Data lines
--------------------------------------------------

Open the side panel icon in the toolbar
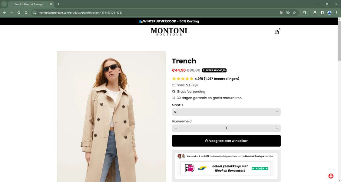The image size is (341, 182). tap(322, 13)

--------------------------------------------------

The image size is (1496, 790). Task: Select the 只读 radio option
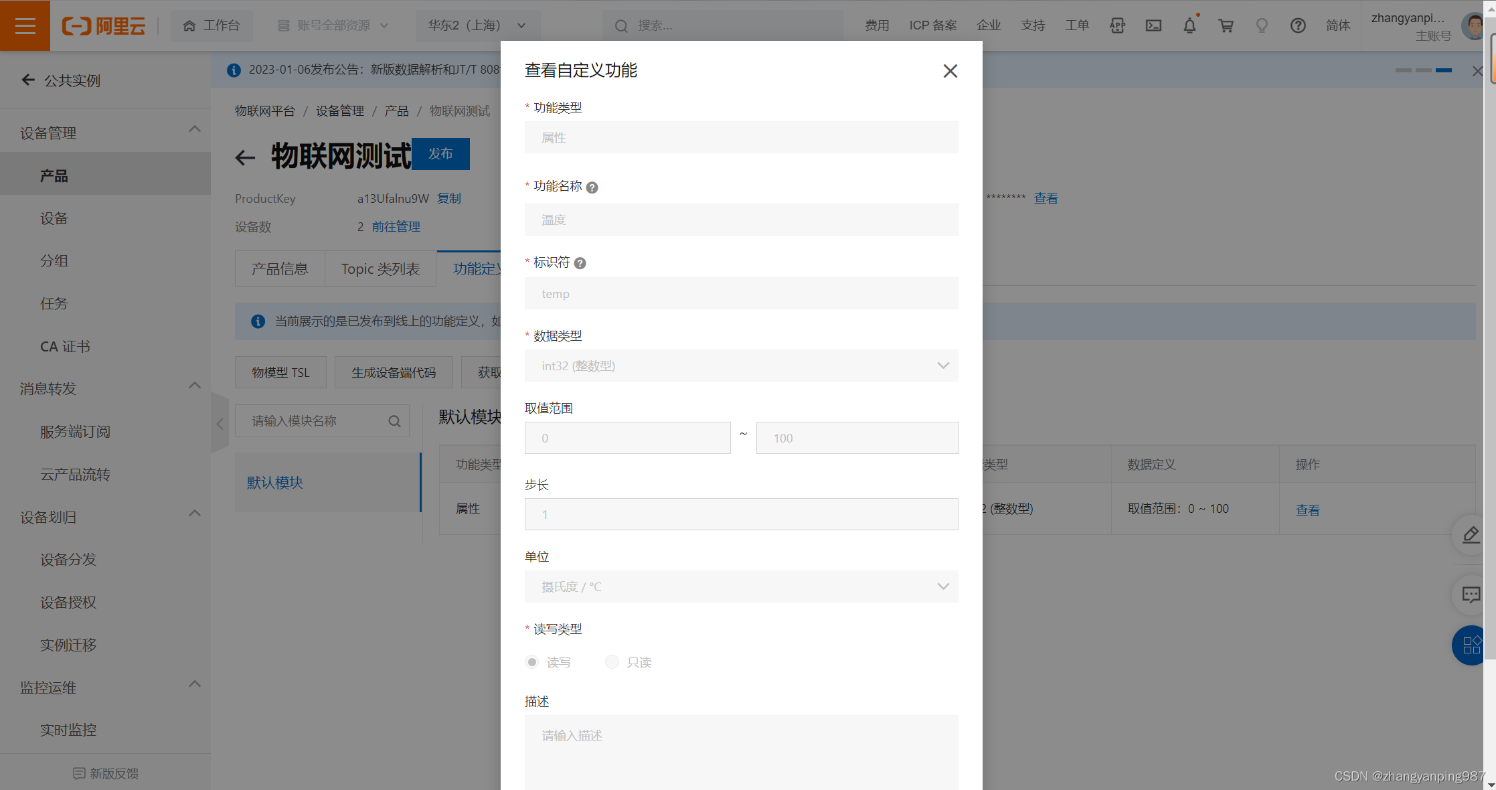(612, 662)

--------------------------------------------------

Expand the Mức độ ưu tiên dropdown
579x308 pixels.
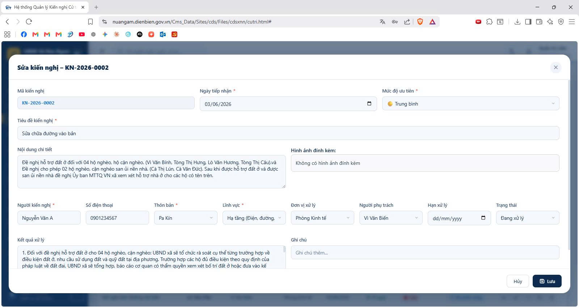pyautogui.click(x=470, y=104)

--------------------------------------------------

What is asked
Could you scale the listing starting with the line with "Expand the Mức độ ưu tiên dropdown" and going on through the line with "pyautogui.click(x=470, y=104)", writing those lines out again with their requests but multiplying only the click coordinates in the answers by 1.45 and rounding each to a whole number, halves up? Leave out the pictures.

The reply
Expand the Mức độ ưu tiên dropdown
579x308 pixels.
pyautogui.click(x=682, y=151)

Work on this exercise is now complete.